* [About this task]:
Please write out, exactly, every line of the listing from its first line through the one that includes "Click line number 16 in the gutter".

Supplied data below:

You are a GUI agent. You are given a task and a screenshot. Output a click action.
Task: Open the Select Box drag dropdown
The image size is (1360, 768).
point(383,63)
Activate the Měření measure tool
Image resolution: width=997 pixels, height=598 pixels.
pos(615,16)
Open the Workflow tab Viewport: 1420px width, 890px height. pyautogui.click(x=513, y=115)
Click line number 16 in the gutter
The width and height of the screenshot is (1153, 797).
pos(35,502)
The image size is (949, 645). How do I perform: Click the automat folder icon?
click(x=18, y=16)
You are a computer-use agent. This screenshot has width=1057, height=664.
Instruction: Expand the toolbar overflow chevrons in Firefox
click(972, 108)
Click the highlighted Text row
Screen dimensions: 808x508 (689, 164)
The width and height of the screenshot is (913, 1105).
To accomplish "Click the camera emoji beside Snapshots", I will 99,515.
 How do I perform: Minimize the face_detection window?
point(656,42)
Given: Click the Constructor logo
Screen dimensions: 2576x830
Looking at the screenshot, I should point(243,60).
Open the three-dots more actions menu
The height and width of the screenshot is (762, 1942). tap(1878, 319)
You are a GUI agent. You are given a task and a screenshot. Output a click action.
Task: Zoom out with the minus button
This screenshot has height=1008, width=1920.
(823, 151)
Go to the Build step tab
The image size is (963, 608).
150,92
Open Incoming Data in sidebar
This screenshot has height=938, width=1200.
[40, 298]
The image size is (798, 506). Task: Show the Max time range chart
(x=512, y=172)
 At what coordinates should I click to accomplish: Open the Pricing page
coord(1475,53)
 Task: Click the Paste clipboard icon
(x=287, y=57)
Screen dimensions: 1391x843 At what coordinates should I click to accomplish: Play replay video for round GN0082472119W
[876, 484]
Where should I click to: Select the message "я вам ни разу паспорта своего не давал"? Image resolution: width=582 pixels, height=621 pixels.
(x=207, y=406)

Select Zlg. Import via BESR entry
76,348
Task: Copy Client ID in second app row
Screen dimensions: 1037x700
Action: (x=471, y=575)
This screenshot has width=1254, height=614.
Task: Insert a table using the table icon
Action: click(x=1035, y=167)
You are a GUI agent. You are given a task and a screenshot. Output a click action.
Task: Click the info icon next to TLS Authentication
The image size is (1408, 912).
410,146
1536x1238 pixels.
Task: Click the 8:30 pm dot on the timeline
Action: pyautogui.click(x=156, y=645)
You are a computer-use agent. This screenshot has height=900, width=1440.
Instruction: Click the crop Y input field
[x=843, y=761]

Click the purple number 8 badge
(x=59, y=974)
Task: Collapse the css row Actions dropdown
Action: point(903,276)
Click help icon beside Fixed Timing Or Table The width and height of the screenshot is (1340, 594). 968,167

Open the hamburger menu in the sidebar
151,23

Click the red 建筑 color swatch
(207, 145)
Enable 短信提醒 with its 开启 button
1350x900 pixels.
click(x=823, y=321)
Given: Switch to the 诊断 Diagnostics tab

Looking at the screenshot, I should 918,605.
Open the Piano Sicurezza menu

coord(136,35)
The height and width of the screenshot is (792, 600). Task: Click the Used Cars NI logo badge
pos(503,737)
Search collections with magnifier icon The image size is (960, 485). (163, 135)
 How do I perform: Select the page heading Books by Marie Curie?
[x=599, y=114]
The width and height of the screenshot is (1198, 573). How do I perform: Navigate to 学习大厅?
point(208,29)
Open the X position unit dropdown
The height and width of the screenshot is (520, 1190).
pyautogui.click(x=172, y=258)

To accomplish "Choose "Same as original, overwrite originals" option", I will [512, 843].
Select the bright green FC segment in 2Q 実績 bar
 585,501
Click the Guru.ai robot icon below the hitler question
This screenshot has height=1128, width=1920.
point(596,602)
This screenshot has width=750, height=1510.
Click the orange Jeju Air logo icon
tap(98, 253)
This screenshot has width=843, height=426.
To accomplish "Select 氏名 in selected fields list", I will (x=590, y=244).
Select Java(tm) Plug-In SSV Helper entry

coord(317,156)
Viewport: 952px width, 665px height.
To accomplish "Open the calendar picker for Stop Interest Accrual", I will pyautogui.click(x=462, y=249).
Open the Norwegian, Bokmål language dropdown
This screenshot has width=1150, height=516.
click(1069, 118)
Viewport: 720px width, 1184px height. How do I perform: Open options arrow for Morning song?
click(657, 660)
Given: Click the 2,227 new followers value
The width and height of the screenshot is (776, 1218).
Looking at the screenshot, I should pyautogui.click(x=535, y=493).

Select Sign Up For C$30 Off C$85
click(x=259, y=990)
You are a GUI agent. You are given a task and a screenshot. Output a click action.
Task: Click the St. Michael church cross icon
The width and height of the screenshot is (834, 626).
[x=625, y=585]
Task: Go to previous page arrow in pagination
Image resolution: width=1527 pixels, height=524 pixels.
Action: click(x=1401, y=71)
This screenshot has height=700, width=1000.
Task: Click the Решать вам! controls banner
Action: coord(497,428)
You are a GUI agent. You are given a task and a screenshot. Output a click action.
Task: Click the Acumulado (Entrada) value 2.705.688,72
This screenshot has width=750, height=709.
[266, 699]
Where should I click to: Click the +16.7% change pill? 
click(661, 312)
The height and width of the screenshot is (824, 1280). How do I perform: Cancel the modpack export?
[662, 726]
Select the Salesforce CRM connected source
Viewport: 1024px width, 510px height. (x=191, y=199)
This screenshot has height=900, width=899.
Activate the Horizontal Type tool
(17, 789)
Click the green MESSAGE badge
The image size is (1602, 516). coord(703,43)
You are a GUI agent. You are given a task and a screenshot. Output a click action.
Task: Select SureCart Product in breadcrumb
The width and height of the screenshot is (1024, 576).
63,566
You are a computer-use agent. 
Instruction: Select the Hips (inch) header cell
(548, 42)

End of Supplied data.

* [Solution below]:
You are a GUI agent. You are given a task and a screenshot. Output a click action.
Task: Open the Select Box drag dropdown
The image size is (1360, 768).
point(383,63)
Activate the Měření measure tool
Image resolution: width=997 pixels, height=598 pixels.
pos(615,16)
Open the Workflow tab Viewport: 1420px width, 890px height. pyautogui.click(x=513, y=115)
Click line number 16 in the gutter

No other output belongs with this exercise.